Neutrophils >8000/mm3
Increase in bands with no leukocytosis
Poor prognosis
What are the lab characteristics of neutrophilia with a regenerative shift to the left?
Neutrophils >8000 mm3
Increase in bands with leukocytosis
Good prognosis
What are the lab characteristics of neutrophilia with a shift to the right?

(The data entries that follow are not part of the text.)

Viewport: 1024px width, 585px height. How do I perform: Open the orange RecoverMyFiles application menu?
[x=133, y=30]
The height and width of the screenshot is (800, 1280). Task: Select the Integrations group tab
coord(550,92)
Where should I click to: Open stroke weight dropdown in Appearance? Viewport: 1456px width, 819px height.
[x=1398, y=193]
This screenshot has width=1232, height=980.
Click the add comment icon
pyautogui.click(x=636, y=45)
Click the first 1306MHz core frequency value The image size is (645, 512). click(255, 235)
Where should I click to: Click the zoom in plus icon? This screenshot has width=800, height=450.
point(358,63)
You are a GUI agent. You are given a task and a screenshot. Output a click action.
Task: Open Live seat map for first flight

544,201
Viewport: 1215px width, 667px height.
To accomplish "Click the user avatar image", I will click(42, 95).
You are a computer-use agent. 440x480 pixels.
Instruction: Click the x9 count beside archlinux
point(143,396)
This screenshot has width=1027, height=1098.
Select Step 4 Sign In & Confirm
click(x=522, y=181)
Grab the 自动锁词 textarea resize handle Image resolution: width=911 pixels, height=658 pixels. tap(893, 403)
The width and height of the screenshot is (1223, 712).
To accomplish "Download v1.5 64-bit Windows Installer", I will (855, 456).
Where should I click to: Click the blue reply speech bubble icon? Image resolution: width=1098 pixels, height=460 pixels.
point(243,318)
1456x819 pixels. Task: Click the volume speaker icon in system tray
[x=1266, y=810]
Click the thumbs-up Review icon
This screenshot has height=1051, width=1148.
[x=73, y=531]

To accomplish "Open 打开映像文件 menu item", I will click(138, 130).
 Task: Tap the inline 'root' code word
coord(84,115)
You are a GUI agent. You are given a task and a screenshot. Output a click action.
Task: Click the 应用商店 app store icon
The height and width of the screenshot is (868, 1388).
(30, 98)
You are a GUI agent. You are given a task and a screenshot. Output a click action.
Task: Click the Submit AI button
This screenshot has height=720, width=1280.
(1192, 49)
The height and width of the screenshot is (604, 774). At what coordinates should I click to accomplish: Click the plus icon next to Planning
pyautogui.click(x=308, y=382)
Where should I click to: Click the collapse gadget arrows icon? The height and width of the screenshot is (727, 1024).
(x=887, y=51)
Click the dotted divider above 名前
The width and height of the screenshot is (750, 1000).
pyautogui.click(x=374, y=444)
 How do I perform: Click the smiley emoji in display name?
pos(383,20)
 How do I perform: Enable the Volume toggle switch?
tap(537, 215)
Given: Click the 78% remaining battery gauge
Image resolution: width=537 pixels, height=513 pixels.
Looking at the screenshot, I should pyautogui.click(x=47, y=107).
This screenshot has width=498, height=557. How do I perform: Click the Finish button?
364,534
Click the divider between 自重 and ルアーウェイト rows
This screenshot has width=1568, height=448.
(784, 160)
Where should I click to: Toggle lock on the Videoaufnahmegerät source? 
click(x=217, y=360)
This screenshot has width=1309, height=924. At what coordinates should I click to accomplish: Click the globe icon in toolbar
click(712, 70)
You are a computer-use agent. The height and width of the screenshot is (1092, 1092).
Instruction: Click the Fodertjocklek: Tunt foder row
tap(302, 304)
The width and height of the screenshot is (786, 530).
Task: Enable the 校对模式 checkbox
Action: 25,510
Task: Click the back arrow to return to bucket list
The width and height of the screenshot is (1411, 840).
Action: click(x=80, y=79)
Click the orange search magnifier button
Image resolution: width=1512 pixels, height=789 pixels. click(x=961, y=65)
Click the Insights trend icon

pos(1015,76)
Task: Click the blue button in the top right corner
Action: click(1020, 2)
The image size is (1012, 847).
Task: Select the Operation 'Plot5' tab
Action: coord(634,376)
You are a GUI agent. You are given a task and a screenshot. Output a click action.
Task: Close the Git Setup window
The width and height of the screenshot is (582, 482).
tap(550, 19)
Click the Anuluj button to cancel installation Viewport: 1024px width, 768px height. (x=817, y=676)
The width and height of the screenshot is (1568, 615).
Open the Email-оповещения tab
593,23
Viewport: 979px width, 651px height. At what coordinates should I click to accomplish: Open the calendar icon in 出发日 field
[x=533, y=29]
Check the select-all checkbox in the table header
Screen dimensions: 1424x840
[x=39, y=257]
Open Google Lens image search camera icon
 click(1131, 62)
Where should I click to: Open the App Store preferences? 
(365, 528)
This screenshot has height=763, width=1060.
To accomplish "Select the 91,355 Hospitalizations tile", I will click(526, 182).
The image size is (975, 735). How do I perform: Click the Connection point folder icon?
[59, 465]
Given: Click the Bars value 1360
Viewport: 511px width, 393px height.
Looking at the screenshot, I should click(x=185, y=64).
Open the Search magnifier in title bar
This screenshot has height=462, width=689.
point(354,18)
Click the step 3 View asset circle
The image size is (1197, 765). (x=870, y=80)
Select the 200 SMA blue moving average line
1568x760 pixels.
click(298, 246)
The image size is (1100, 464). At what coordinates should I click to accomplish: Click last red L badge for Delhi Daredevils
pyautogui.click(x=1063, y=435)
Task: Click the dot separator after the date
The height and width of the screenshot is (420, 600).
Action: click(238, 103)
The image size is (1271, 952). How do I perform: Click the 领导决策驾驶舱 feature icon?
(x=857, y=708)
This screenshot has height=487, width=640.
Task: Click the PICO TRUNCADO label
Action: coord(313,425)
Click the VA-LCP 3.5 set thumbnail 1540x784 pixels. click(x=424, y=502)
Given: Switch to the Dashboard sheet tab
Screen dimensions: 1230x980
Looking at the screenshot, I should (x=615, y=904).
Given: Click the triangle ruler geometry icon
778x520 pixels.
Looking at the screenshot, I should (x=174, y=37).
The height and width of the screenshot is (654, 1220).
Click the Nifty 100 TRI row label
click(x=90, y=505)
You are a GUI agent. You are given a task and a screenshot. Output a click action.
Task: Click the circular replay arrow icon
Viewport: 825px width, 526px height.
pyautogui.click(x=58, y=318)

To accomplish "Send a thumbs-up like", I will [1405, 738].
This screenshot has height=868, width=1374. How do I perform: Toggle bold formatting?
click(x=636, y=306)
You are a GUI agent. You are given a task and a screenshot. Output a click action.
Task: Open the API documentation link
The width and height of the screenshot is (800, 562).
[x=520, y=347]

Decrease in bands (immature)
Increase in segs (mature)
What is the ratio of segmented neutrophils to bands?
Segs:Bands 3:1
Neutropenia value
Neutrophils <1800/mm3
Agranulocytosis
Marked neutropenia & leukopenia
Dangerous & often fatal
Requires reverse isolation
What are the primary causes of increased eosinophils?
Allergic response
Parasitic infections
How is eosinophilia classified?
Increase in eosinophils >5% or >500/mm3
How is eosinopenia classified?
Decrease in eosinophils <50/mm3
What are the primary causes of increased basophils?
Parasitic infection
Some allergic disorders
How is basophilia classified?
Basophils >50/mm3
How is basopenia classified?
Basophils <15-20/mm3 but very few is common
How is monocytosis classified?
Monocytes >500/mm3 or >10% of WBCs
What is the primary cause of increased lymphocytes?
Viral infections
What are the three types of lymphocytes?
T cells, B cells, NK cells
Helper T cells: help other cells mature and activate and function (cytokine production) Cytotoxic T cells: destroy Memory T cells: remember antigens Plasma B cells: antibodies Memory B cell: remember past infections NK cells: similar to cytotoxic T cells
How is lymphocytosis classified?
Lymphocytosis
Lymphocytes >4000/mm3 in adults;
>7200/mm3 in children
>9000/mm3 in infants
How is lymphopenia classified?
Lymphopenia
Lymphocytes < 1000/mm3 in adults
< 2500/mm3 in children
<500 very susceptible to infection
Monocytopenia causes
Aplastic anemia, steroids, AML, myelotoxic drugs
Monocytosis causes
Myeloproliferative disorder (CML), TB, chronic inflammation, stress response, Cushing syndrome, sarcoidosis, viral infection
What are the primary causes for neutrophilia?
Bacterial infection
Acute inflammation
Platelets and pregnancy
Pregnant women may have mild to moderate (75-150) thrombocytopenia
How is thrombocytopenia classified?
Platelets <150k/mm3
Causes of thrombocytopenia
BM issues, PLTs dying, heparin induced, leukemia, infection, lupus
Management of thrombocytopenia
Stop offending agents
Limit activity/prevent injury
Educate: No NSAIDs, ASA, ginkgo biloba
Refer to hematology
How is thrombocytosis classified?
Platelets >400/450k/mm3
Causes of thrombocytosis
May be myeloid malignancy (primary thrombocytosis [PT]) or a secondary process related to various clinical conditions including IDA, surgical asplenia, infection, chronic inflammation, hemolysis, tissue damage, and non-myeloid malignancy (reactive thrombocytosis [RT]).